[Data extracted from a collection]
--
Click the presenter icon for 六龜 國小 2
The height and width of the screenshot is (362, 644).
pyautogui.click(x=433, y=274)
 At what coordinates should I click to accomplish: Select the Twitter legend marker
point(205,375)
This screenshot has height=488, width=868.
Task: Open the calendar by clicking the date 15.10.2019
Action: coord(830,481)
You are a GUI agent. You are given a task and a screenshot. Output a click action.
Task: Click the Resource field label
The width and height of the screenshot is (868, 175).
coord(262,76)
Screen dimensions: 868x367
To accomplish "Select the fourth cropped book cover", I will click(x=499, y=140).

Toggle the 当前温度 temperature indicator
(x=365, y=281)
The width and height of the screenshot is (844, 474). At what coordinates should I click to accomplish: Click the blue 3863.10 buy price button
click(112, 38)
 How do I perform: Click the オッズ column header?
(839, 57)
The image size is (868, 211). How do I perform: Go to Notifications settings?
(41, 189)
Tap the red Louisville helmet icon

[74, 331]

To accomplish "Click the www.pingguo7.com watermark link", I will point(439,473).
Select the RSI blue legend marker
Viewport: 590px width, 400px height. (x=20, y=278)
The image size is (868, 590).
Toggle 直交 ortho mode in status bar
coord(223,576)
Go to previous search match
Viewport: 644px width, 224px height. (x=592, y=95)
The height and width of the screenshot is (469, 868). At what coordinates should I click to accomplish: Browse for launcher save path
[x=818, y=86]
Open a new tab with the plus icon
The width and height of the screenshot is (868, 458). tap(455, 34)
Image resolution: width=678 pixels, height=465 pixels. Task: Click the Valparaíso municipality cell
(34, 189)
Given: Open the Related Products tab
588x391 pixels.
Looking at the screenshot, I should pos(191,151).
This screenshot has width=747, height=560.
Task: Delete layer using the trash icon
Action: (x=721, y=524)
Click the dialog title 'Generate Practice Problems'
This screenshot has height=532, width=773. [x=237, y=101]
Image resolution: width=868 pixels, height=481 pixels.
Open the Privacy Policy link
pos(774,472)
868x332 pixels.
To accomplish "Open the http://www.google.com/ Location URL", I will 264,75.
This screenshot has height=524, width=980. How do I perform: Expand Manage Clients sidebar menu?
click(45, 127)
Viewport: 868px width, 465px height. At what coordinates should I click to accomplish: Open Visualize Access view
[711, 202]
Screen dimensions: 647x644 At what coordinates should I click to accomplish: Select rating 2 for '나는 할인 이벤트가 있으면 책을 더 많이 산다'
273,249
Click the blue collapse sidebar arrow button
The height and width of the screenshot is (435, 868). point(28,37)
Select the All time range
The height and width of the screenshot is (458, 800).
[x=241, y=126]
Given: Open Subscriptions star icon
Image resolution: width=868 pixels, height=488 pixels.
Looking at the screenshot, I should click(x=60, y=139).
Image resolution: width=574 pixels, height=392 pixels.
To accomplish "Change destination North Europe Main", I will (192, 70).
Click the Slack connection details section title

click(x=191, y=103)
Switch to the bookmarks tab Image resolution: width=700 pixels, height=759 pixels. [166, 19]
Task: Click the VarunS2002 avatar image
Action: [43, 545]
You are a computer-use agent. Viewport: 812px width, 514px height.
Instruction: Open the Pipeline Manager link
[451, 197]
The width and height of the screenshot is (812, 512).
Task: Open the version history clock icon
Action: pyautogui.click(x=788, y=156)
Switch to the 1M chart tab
--
=== Work required ===
Nothing but an exact copy of the records belongs in the answer.

=== Reply ===
Click the presenter icon for 六龜 國小 2
The height and width of the screenshot is (362, 644).
pyautogui.click(x=433, y=274)
 At what coordinates should I click to accomplish: Select the Twitter legend marker
point(205,375)
This screenshot has height=488, width=868.
Task: Open the calendar by clicking the date 15.10.2019
Action: coord(830,481)
You are a GUI agent. You are given a task and a screenshot. Output a click action.
Task: Click the Resource field label
The width and height of the screenshot is (868, 175).
coord(262,76)
Screen dimensions: 868x367
To accomplish "Select the fourth cropped book cover", I will click(x=499, y=140).

Toggle the 当前温度 temperature indicator
(x=365, y=281)
The width and height of the screenshot is (844, 474). At what coordinates should I click to accomplish: Click the blue 3863.10 buy price button
click(112, 38)
 How do I perform: Click the オッズ column header?
(839, 57)
The image size is (868, 211). How do I perform: Go to Notifications settings?
(41, 189)
Tap the red Louisville helmet icon

[74, 331]

To accomplish "Click the www.pingguo7.com watermark link", I will point(439,473).
Select the RSI blue legend marker
Viewport: 590px width, 400px height. (x=20, y=278)
The image size is (868, 590).
Toggle 直交 ortho mode in status bar
coord(223,576)
Go to previous search match
Viewport: 644px width, 224px height. (x=592, y=95)
The height and width of the screenshot is (469, 868). At what coordinates should I click to accomplish: Browse for launcher save path
[x=818, y=86]
Open a new tab with the plus icon
The width and height of the screenshot is (868, 458). tap(455, 34)
Image resolution: width=678 pixels, height=465 pixels. Task: Click the Valparaíso municipality cell
(34, 189)
Given: Open the Related Products tab
588x391 pixels.
Looking at the screenshot, I should pos(191,151).
This screenshot has width=747, height=560.
Task: Delete layer using the trash icon
Action: (x=721, y=524)
Click the dialog title 'Generate Practice Problems'
This screenshot has height=532, width=773. [x=237, y=101]
Image resolution: width=868 pixels, height=481 pixels.
Open the Privacy Policy link
pos(774,472)
868x332 pixels.
To accomplish "Open the http://www.google.com/ Location URL", I will 264,75.
This screenshot has height=524, width=980. How do I perform: Expand Manage Clients sidebar menu?
click(45, 127)
Viewport: 868px width, 465px height. At what coordinates should I click to accomplish: Open Visualize Access view
[711, 202]
Screen dimensions: 647x644 At what coordinates should I click to accomplish: Select rating 2 for '나는 할인 이벤트가 있으면 책을 더 많이 산다'
273,249
Click the blue collapse sidebar arrow button
The height and width of the screenshot is (435, 868). point(28,37)
Select the All time range
The height and width of the screenshot is (458, 800).
[x=241, y=126]
Given: Open Subscriptions star icon
Image resolution: width=868 pixels, height=488 pixels.
Looking at the screenshot, I should click(x=60, y=139).
Image resolution: width=574 pixels, height=392 pixels.
To accomplish "Change destination North Europe Main", I will (192, 70).
Click the Slack connection details section title

click(x=191, y=103)
Switch to the bookmarks tab Image resolution: width=700 pixels, height=759 pixels. [166, 19]
Task: Click the VarunS2002 avatar image
Action: [43, 545]
You are a computer-use agent. Viewport: 812px width, 514px height.
Instruction: Open the Pipeline Manager link
[451, 197]
The width and height of the screenshot is (812, 512).
Task: Open the version history clock icon
Action: pyautogui.click(x=788, y=156)
Switch to the 1M chart tab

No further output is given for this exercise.